Je suis à Grand, un village aujourd'hui dans le département des Vosges (à la limite de la Haute-Marne et de la Meuse).

Dans la foule des pèlerins qui marchent vers le sanctuaire, « le plus beau du monde », ou qui sont arrivés, à la source c'est-à-dire à la résurgence, ils ont fait le tour de la mare, tourné autour de leurs dieux, plongé dans le sommeil dont ils attendent un ordre, mais la réponse tarde à venir, Apollon se tait, ou on n'entend rien à son latin, ou on ne le comprend que trop, ce cadeau enfoui depuis des siècles et que j'ai tant de mal à déballer, dans le noir où je suis plongé, c'est un cadeau empoisonné, hautement toxique, laissé aux générations futures et que j'ouvre par erreur.

Le papier résiste mais il se laisse lire, je vois le mot SONNOCINGOS écrit avec soin, beaucoup de soin, en lettres capitales, je le vois aussi comme une résurgence, du Calendrier de Coligny que j'ai consulté la veille -nous approchons de Noël, nous cherchons des idées de cadeaux-, et il ne faut pas être un druide, un prêtre dans le temple d'Apollon Grannos chez les Leuques pour l'interpréter.

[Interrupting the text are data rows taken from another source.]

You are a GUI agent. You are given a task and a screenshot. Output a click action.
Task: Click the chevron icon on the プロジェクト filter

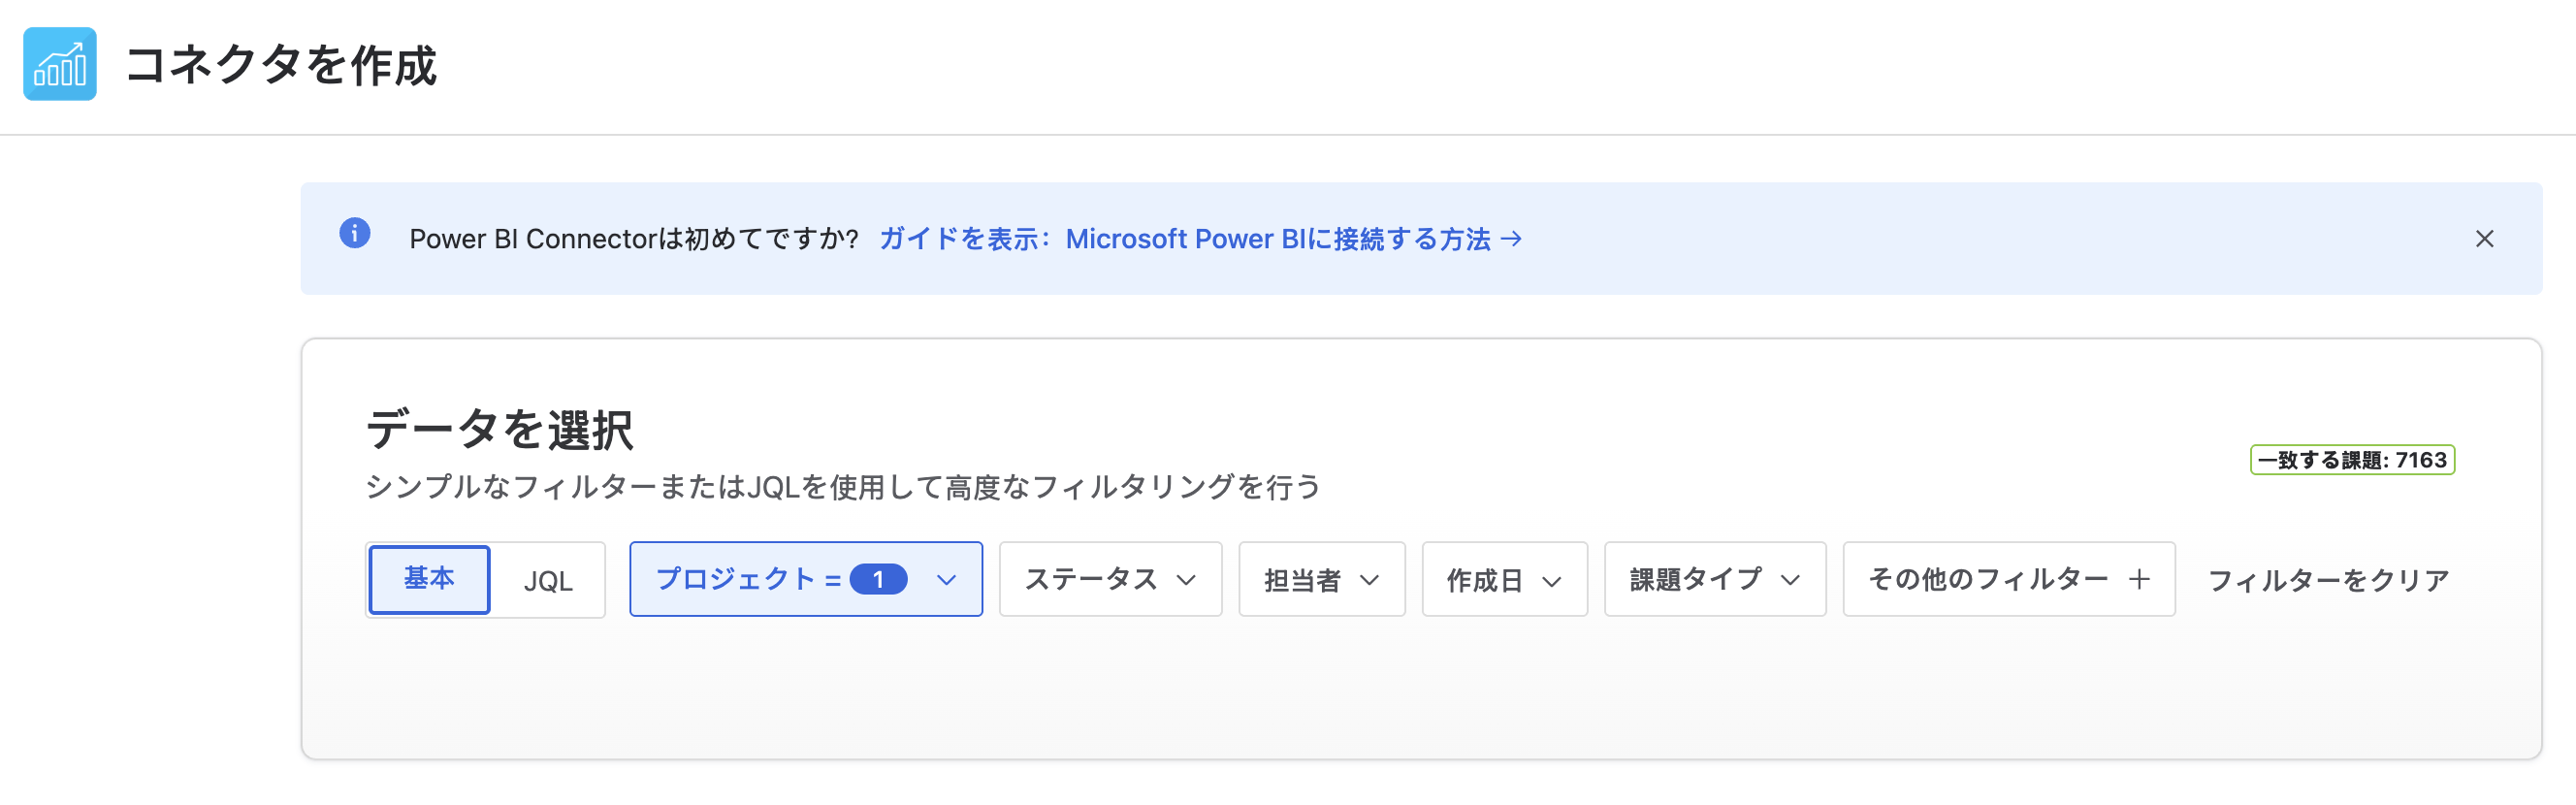click(946, 580)
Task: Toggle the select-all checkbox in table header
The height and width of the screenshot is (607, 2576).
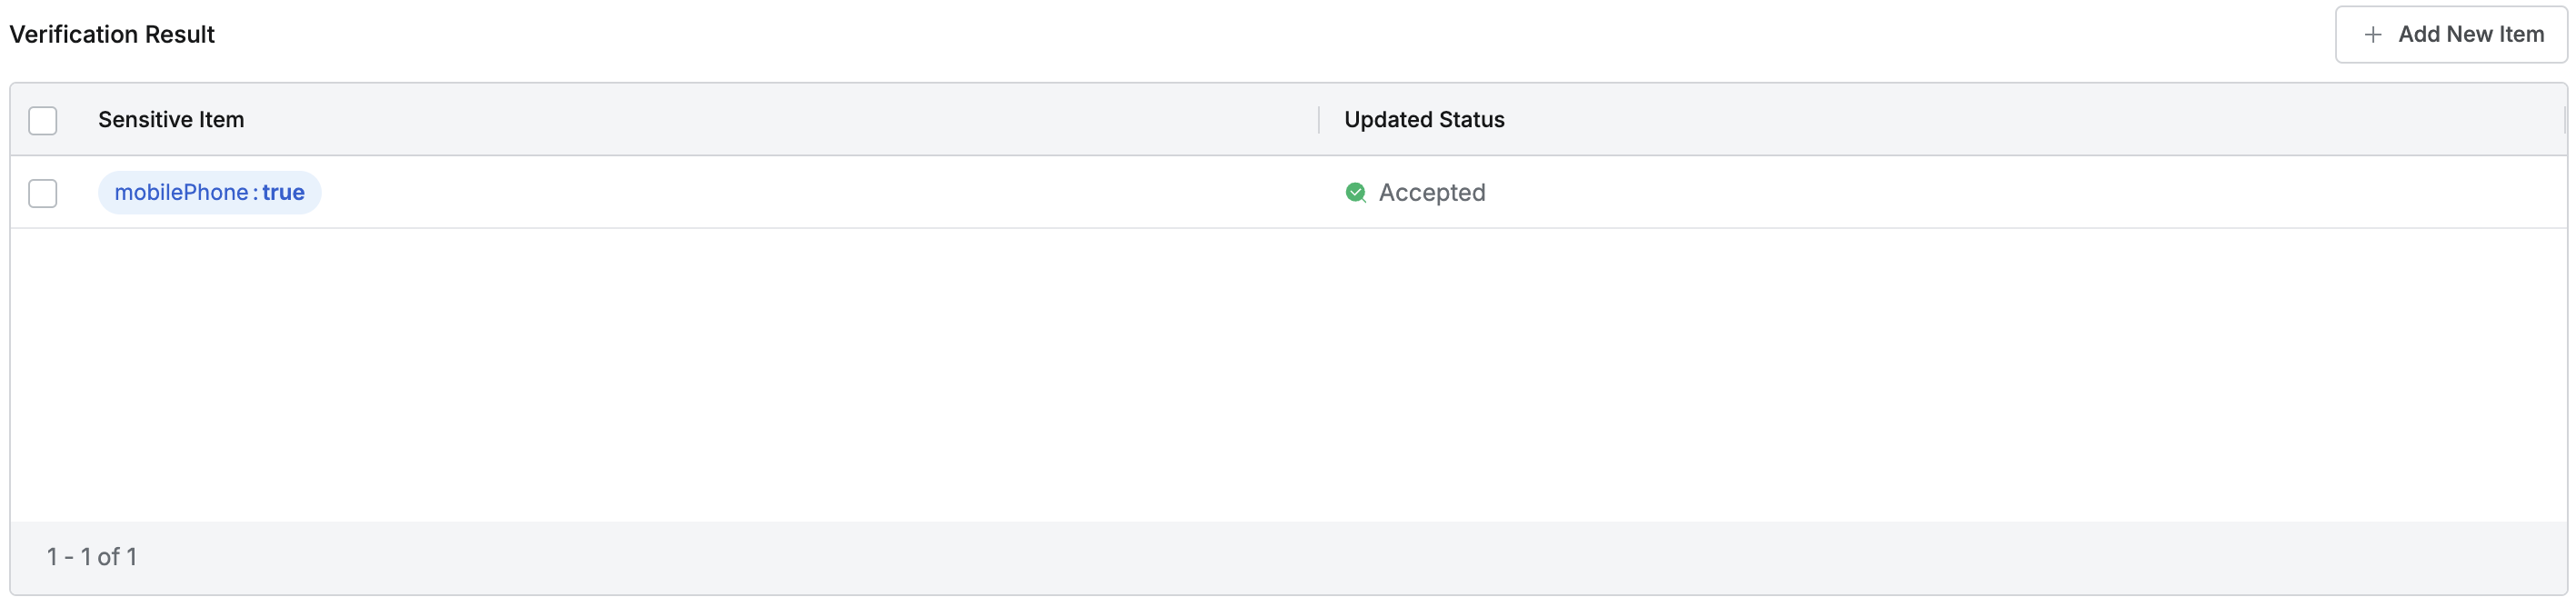Action: point(43,121)
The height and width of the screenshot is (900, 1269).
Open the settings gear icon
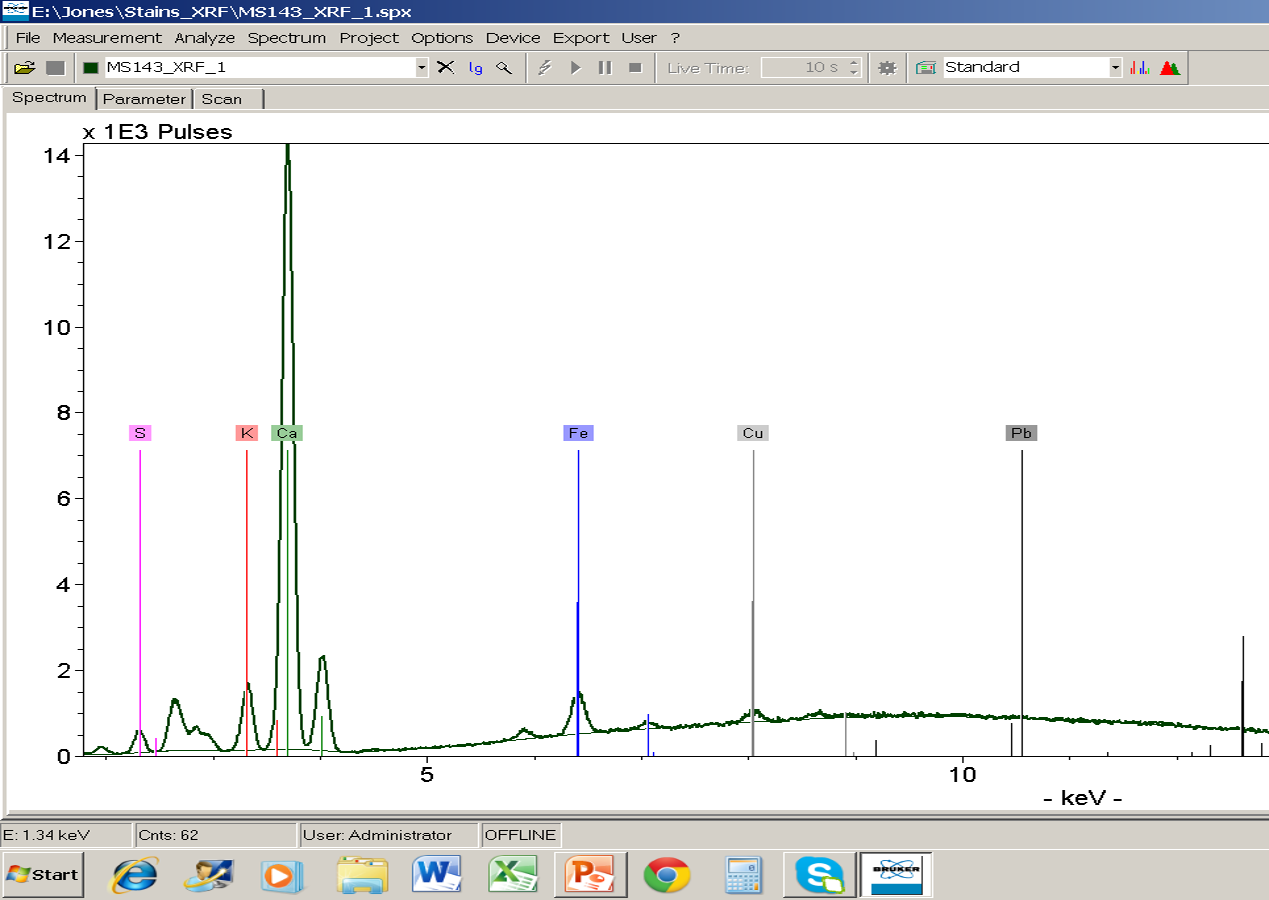point(886,68)
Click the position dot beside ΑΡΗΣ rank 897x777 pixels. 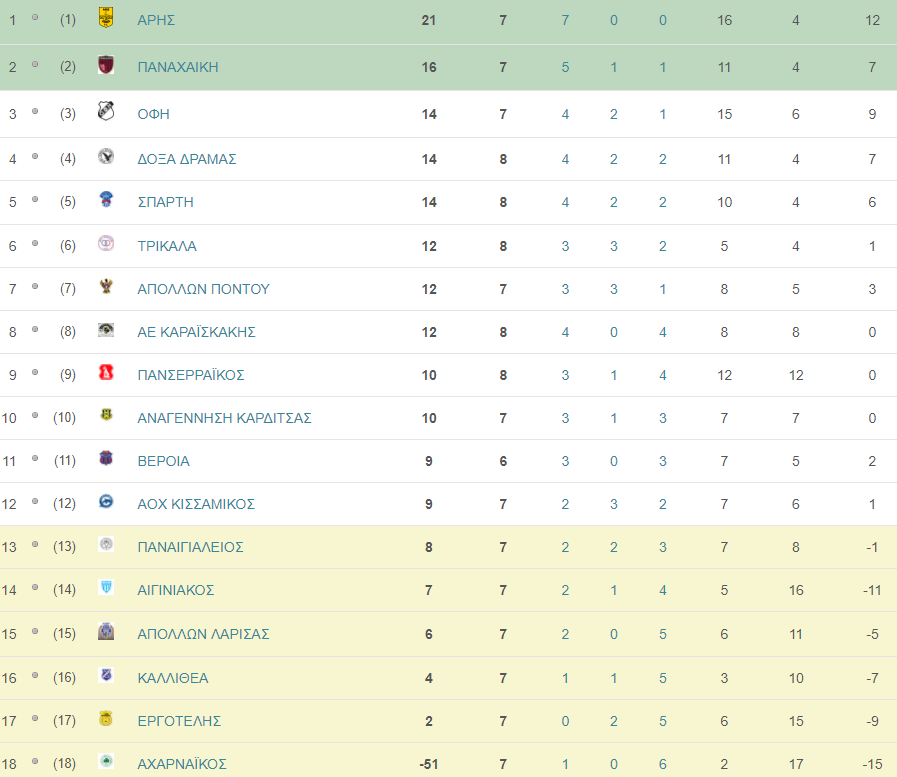(x=35, y=18)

Ce message posté à Bure, une petite commune de la Meuse située un peu plus haut, au coeur d'un projet consistant à enfouir, à 500 mètres sous terre, des déchets radioactifs particulièrement dangereux, ce message qui ne m'était pas destiné, je le lis quand même, avec une extrême précaution mais sans aucun problème, c'est la « marche du soleil » (l'année?). Là-dessus je me réveille.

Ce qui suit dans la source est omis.